START INFORMATION SHOWN

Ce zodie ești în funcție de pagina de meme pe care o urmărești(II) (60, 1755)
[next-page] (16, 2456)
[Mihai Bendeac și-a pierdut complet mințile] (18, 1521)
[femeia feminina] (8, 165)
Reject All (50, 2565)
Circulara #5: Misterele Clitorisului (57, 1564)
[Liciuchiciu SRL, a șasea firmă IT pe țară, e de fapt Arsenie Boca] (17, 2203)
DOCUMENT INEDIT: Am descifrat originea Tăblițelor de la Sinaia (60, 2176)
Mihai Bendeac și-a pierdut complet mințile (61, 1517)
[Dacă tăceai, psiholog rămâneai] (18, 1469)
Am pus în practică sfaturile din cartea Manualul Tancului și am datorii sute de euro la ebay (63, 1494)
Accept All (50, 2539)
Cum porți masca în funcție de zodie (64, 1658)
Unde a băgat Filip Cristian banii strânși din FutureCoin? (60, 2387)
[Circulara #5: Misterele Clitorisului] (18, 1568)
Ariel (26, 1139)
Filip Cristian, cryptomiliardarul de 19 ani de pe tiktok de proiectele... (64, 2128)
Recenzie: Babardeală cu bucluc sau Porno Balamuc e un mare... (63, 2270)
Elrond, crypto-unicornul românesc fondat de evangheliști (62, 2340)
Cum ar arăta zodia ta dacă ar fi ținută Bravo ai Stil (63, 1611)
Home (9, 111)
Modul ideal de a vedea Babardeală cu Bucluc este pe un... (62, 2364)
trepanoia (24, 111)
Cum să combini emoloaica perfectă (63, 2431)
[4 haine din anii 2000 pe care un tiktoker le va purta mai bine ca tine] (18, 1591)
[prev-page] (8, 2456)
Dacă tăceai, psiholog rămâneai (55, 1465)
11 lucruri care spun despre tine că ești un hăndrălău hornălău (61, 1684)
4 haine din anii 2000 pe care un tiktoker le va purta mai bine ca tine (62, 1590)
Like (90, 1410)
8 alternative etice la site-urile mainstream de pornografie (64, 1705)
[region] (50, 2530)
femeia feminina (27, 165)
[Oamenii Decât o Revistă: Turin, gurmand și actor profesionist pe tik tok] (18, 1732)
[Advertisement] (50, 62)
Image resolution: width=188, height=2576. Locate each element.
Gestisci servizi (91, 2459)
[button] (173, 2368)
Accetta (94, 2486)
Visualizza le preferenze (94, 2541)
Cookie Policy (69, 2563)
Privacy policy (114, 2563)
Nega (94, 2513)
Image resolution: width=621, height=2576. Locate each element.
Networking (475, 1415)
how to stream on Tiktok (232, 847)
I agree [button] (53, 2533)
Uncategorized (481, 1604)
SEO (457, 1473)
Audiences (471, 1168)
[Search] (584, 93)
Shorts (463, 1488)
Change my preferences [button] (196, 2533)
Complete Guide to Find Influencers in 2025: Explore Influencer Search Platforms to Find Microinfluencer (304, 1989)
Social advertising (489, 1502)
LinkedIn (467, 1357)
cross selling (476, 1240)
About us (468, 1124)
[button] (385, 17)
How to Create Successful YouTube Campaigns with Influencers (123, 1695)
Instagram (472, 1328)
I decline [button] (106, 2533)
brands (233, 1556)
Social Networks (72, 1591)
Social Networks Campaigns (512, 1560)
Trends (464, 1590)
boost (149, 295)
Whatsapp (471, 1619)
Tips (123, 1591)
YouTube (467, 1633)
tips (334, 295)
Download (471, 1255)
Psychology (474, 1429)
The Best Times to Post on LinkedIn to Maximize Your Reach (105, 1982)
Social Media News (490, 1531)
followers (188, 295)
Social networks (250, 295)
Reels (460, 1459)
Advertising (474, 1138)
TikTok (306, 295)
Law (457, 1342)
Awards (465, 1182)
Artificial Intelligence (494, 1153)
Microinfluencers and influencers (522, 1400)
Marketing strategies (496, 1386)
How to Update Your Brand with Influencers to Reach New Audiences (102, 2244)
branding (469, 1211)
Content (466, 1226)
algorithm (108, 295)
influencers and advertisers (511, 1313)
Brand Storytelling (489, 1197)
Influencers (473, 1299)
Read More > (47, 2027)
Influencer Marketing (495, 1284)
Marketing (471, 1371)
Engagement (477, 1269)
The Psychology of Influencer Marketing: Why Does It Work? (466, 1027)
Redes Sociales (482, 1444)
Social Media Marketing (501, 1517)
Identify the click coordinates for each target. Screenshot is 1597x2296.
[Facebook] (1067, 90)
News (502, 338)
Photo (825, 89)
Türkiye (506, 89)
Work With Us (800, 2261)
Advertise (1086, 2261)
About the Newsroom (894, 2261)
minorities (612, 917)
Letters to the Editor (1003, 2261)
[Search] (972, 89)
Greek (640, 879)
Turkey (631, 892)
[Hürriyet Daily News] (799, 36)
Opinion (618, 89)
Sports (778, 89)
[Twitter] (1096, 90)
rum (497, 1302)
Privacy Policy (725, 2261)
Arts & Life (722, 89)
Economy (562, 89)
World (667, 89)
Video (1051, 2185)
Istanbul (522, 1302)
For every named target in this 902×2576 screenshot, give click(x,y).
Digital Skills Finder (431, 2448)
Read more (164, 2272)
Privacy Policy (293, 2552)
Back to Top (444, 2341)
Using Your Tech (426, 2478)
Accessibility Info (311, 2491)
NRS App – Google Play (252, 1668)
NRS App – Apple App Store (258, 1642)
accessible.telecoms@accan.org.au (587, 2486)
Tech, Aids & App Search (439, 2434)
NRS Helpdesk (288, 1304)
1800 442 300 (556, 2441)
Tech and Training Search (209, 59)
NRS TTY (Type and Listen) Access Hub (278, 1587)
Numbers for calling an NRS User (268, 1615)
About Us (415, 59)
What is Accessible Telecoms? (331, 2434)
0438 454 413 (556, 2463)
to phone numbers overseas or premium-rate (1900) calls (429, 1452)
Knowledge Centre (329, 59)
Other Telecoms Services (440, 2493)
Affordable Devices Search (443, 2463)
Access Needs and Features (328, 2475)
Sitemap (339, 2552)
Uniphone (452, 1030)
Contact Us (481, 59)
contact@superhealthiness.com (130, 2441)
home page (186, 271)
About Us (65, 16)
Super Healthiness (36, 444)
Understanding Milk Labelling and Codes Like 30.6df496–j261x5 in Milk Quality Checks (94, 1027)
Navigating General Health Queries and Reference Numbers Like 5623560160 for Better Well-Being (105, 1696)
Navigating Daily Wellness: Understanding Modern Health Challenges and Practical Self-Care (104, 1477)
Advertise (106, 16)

END INFORMATION SHOWN

* **ASSIGNED TASK**
Begin at the first line of the records above and quote every line verbatim through the one that contains "Change my preferences [button] (196, 2533)".

* **ANSWER SPACE**
Ce zodie ești în funcție de pagina de meme pe care o urmărești(II) (60, 1755)
[next-page] (16, 2456)
[Mihai Bendeac și-a pierdut complet mințile] (18, 1521)
[femeia feminina] (8, 165)
Reject All (50, 2565)
Circulara #5: Misterele Clitorisului (57, 1564)
[Liciuchiciu SRL, a șasea firmă IT pe țară, e de fapt Arsenie Boca] (17, 2203)
DOCUMENT INEDIT: Am descifrat originea Tăblițelor de la Sinaia (60, 2176)
Mihai Bendeac și-a pierdut complet mințile (61, 1517)
[Dacă tăceai, psiholog rămâneai] (18, 1469)
Am pus în practică sfaturile din cartea Manualul Tancului și am datorii sute de euro la ebay (63, 1494)
Accept All (50, 2539)
Cum porți masca în funcție de zodie (64, 1658)
Unde a băgat Filip Cristian banii strânși din FutureCoin? (60, 2387)
[Circulara #5: Misterele Clitorisului] (18, 1568)
Ariel (26, 1139)
Filip Cristian, cryptomiliardarul de 19 ani de pe tiktok de proiectele... (64, 2128)
Recenzie: Babardeală cu bucluc sau Porno Balamuc e un mare... (63, 2270)
Elrond, crypto-unicornul românesc fondat de evangheliști (62, 2340)
Cum ar arăta zodia ta dacă ar fi ținută Bravo ai Stil (63, 1611)
Home (9, 111)
Modul ideal de a vedea Babardeală cu Bucluc este pe un... (62, 2364)
trepanoia (24, 111)
Cum să combini emoloaica perfectă (63, 2431)
[4 haine din anii 2000 pe care un tiktoker le va purta mai bine ca tine] (18, 1591)
[prev-page] (8, 2456)
Dacă tăceai, psiholog rămâneai (55, 1465)
11 lucruri care spun despre tine că ești un hăndrălău hornălău (61, 1684)
4 haine din anii 2000 pe care un tiktoker le va purta mai bine ca tine (62, 1590)
Like (90, 1410)
8 alternative etice la site-urile mainstream de pornografie (64, 1705)
[region] (50, 2530)
femeia feminina (27, 165)
[Oamenii Decât o Revistă: Turin, gurmand și actor profesionist pe tik tok] (18, 1732)
[Advertisement] (50, 62)
Image resolution: width=188, height=2576. Locate each element.
Gestisci servizi (91, 2459)
[button] (173, 2368)
Accetta (94, 2486)
Visualizza le preferenze (94, 2541)
Cookie Policy (69, 2563)
Privacy policy (114, 2563)
Nega (94, 2513)
Image resolution: width=621, height=2576. Locate each element.
Networking (475, 1415)
how to stream on Tiktok (232, 847)
I agree [button] (53, 2533)
Uncategorized (481, 1604)
SEO (457, 1473)
Audiences (471, 1168)
[Search] (584, 93)
Shorts (463, 1488)
Change my preferences [button] (196, 2533)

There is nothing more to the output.